Young Liberty was born to staunch abolitionist parents, Thatcher and Roxana Fish, who spend weeks on the road lecturing against the peculiar institution of slavery. (His mother was born to South Carolina plantation owners, but left her family in her teens - wearing nothing but a bedsheet.) His upbringing is supervised by his twitchy, fad-happy Aunt Aroline and Euclid, a former slave who lives in the Fish basement.
Liberty is a passive hero in the mold of David Copperfield, Pip, or Forrest Gump, for that matter: He exists to observe momentous times. And Wright makes sure he has plenty to see - including a self-proclaimed pirate who lives in an underground cave planted with Queen Anne's lace. An Erie Canal voyage gives Wright the opportunity to dredge up such now-rare varieties as itinerant dentists, patent-medicine salesmen, and hoggees.
The archaeology extends to linguistics, with words such as "gonfalon" and "shecooneries" getting perhaps their first airing in a generation. Wright's humor and love of language give the early sections of the novel an energetic joy - although those who favor short sentences are likely to despair.
Then the Civil War begins, and Liberty enlists. Here, Wright ("Meditations in Green") uses his abilities to render graphic descriptions of battle. Like Inman in "Cold Mountain," Liberty ultimately gets a crawful of carnage and inhumanity, and walks off - not in the direction of home, but to his grandparents at Redemption Hall, at which point the novel veers permanently off course. The effort to jam horror and comedy together ultimately derails the novel.

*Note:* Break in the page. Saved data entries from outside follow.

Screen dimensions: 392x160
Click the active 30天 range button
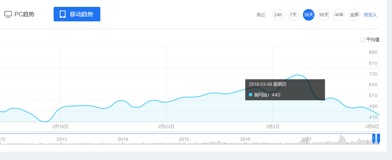[308, 15]
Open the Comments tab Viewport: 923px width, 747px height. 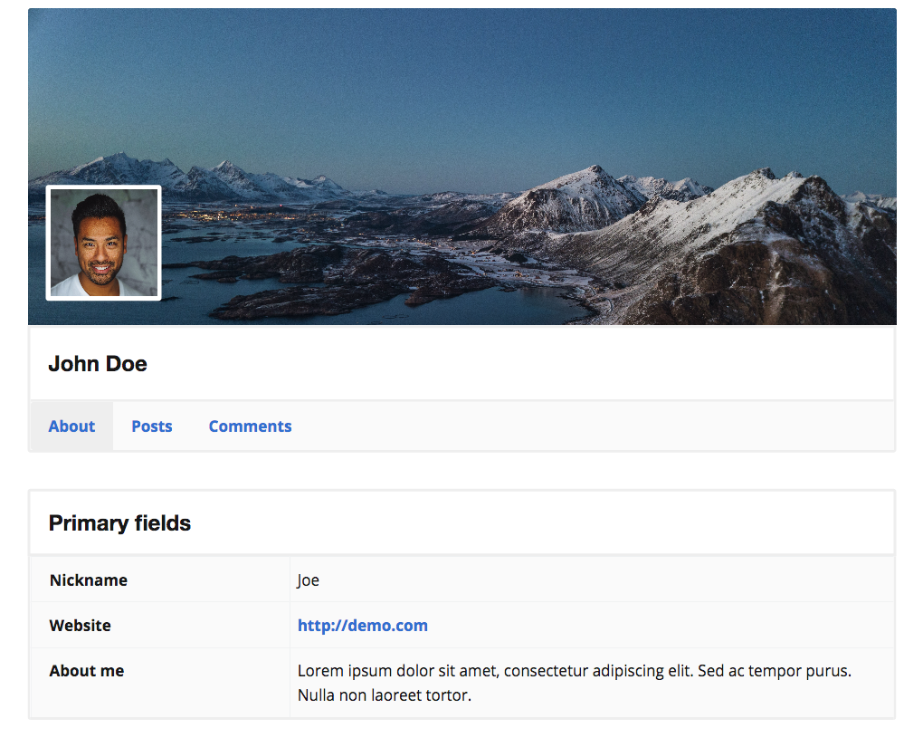coord(250,426)
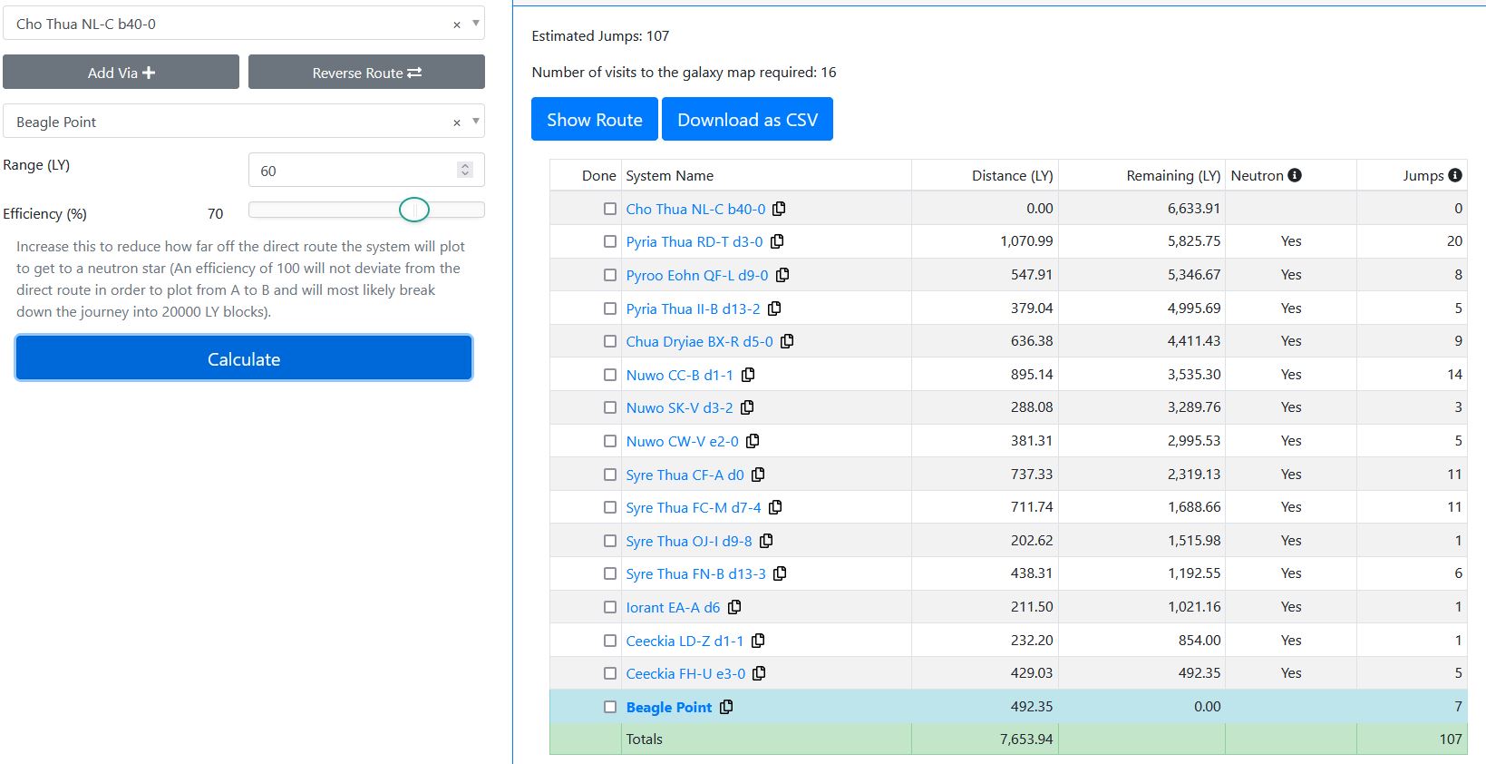
Task: Click the Reverse Route button
Action: tap(366, 73)
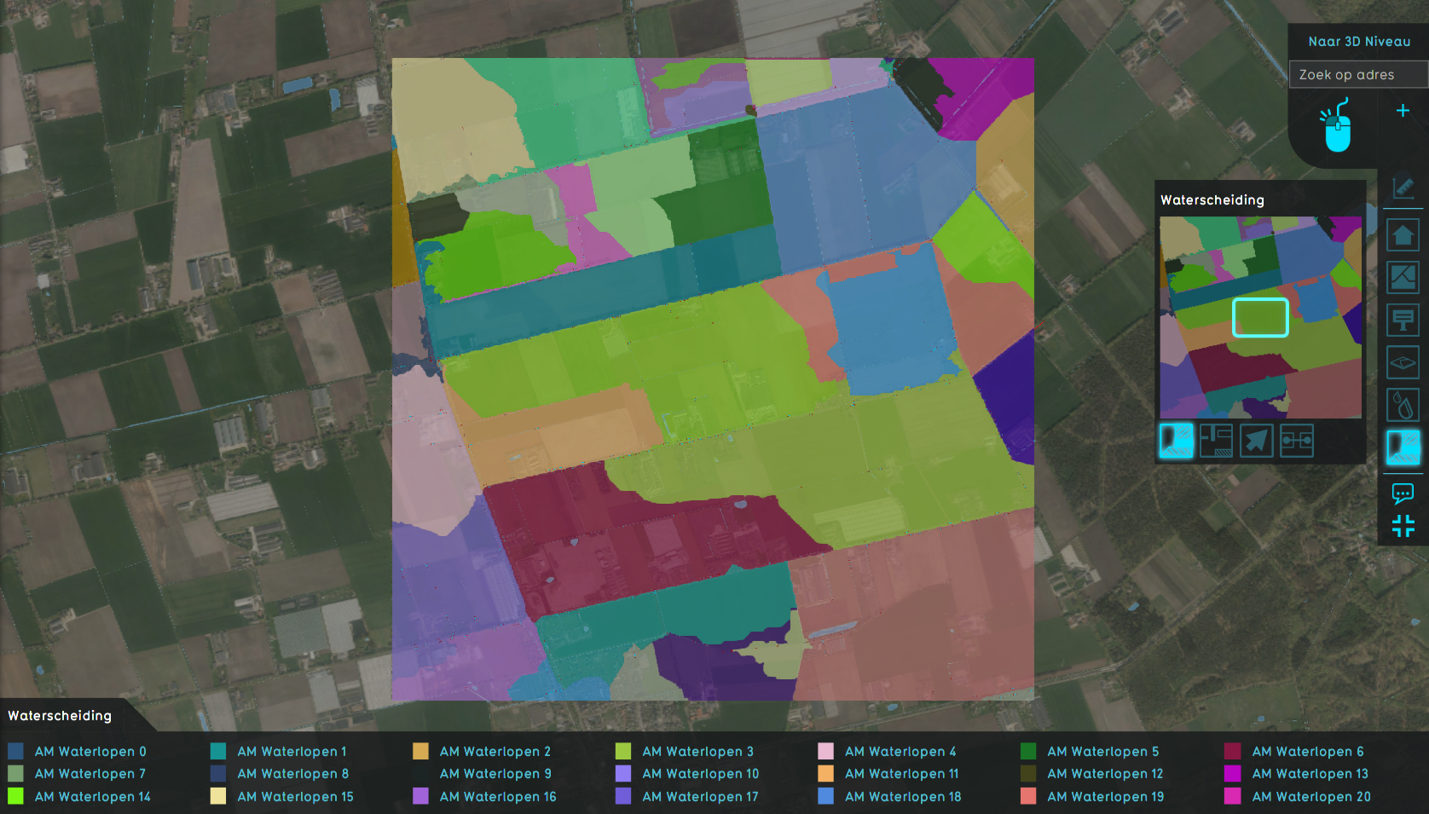Toggle the first watershed overlay under minimap
The width and height of the screenshot is (1429, 814).
click(1176, 441)
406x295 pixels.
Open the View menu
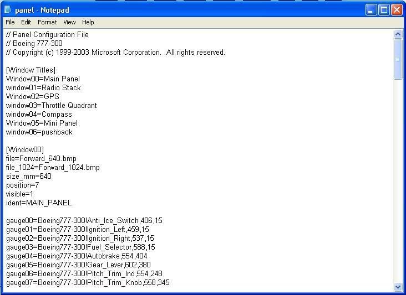tap(69, 22)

Liberty's grandfather experiments on his slaves, trying to "turn them white." In addition to his appalling hobby, he waxes prophetic about the future of the country. "In the aftermath, this illness will persist, under newfangled labels, of course, cunningly rigged out in fancy masquerade, but beneath the surface persisting nonetheless. No, our social ailment will not be cured by iron and gunpowder."
While he recoils from his grandfather's actions, Liberty - who now speaks in stilted, 50-word sentences - does little to stop them. Nor does he have a strong enough personality to provide a counterweight to Asa's overly colorful brand of insanity. The mismatched pair and illogic of events ends up upending the final chapters of what had been a thoroughly impressive novel.
• Yvonne Zipp is a freelance writer in Kalamazoo, Mich.